Reputation: 2536
I want to use case_when()
in dplyr to make a new categorical column that says what a person's current status is on a training.
I have a tibble that looks like this:
library(dplyr)
problem <- tibble(name = c("Angela", "Claire", "Justin"),
status_1 = c("Registered", "No Action", "Completed"),
status_2 = c("Withdrawn", "No Action", "Registered"),
status_3 = c("No Action", "Registered", "Withdrawn"))
If the person has ever completed the course, their status should be completed (even if they accidentally register for the class again at a later date, as evidence by Justin in this example). Their status should be registered if they haven't completed the course and no later status undoes that, such as "no action" or "withdrawn". They should be status "Not Taken" if they have done nothing or withdrawn later than they registered.
In this example, the final dataset should look like this:
library(dplyr)
solution <- tibble(name = c("Angela", "Claire", "Justin"),
status_1 = c("Registered", "No Action", "Completed"),
status_2 = c("Withdrawn", "No Action", "Registered"),
status_3 = c("No Action", "Registered", "Withdrawn"),
current = c("Not Taken", "Registered", "Completed"))
Justin is completed because he completed the course at any point. Angela is Not Taken because she undid her registration. Claire is registered because her furthest status is registered.

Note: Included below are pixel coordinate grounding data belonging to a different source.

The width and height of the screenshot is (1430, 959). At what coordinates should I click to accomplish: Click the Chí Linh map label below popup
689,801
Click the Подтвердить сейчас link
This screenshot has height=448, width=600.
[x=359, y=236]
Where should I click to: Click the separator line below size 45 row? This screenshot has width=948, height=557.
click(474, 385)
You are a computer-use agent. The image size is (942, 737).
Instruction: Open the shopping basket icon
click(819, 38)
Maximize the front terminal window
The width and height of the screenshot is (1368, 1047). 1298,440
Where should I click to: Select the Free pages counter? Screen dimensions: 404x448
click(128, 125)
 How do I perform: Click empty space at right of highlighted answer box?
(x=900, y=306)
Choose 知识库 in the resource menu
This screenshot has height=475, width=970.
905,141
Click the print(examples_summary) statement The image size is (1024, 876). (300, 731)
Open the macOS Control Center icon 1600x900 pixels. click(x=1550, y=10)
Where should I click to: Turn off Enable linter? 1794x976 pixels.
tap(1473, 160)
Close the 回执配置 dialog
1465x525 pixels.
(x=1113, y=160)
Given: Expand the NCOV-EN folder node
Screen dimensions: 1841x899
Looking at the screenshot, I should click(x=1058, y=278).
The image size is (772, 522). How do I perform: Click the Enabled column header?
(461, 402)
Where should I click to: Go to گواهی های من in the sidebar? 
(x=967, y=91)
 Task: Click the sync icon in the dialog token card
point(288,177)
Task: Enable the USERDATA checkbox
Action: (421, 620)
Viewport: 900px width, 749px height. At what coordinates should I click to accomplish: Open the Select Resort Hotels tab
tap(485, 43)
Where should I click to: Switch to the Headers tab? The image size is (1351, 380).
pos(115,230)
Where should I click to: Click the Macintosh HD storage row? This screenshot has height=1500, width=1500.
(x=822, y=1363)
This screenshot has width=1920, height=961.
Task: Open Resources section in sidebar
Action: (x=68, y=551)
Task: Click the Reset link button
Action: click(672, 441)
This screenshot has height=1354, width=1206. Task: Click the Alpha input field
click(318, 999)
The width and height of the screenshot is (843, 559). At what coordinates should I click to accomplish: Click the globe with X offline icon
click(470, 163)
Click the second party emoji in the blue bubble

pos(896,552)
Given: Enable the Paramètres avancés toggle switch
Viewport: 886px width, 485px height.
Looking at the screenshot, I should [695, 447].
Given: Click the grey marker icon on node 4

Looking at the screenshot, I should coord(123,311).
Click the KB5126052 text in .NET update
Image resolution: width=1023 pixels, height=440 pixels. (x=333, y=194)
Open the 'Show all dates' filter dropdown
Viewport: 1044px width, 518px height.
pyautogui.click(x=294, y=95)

This is what I have so far. It correctly categorizes Justin and Claire, but it miscategorizes Angela. I understand why it does miscategorize her, but I don't know how to do registration because it involves looking across later numbers, and R correctly views the variable names as a character.
library(dplyr)
library(purrr)
solution <- problem %>%
mutate(current_status = pmap_chr(select(., contains("status")), ~
case_when(any(str_detect(c(...), "(?i)Completed")) ~ "Completed",
any(str_detect(c(...), "(?i)Registered")) ~ "Registered",
any(str_detect(c(...), "(?i)No Action")) | any(str_detect(c(...), "(?i)Withdrawn")) ~ "Not Taken",
TRUE ~ "NA")))
Thank you!
Upvotes: 2
Views: 264
Reputation: 11150
Here's one way using apply
and case_when
. apply
goes through all the rows of problem
one-at-a-time and calculates result based on case_when
conditions.
problem %>%
mutate(
current =
apply(select(., starts_with("status")), 1, function(x) {
case_when(
"Completed" %in% x ~ "Completed",
which.max(x=="Registered") > which.max(x %in% c("No Action","Withdrawn")) ~ "Registered",
TRUE ~ "Not Taken"
)
})
)
# A tibble: 3 x 5
name status_1 status_2 status_3 current
<chr> <chr> <chr> <chr> <chr>
1 Angela Registered Withdrawn No Action Not Taken
2 Claire No Action No Action Registered Registered
3 Justin Completed Registered Withdrawn Completed
Outside of pipe, you can simply do -
problem$current <- select(problem, starts_with("status")) %>%
apply(., 1, function(x) {
case_when(
"Completed" %in% x ~ "Completed",
which.max(x == "Registered") > which.max(x %in% c("No Action", "Withdrawn")) ~ "Registered",
TRUE ~ "Not Taken"
)
})
Upvotes: 3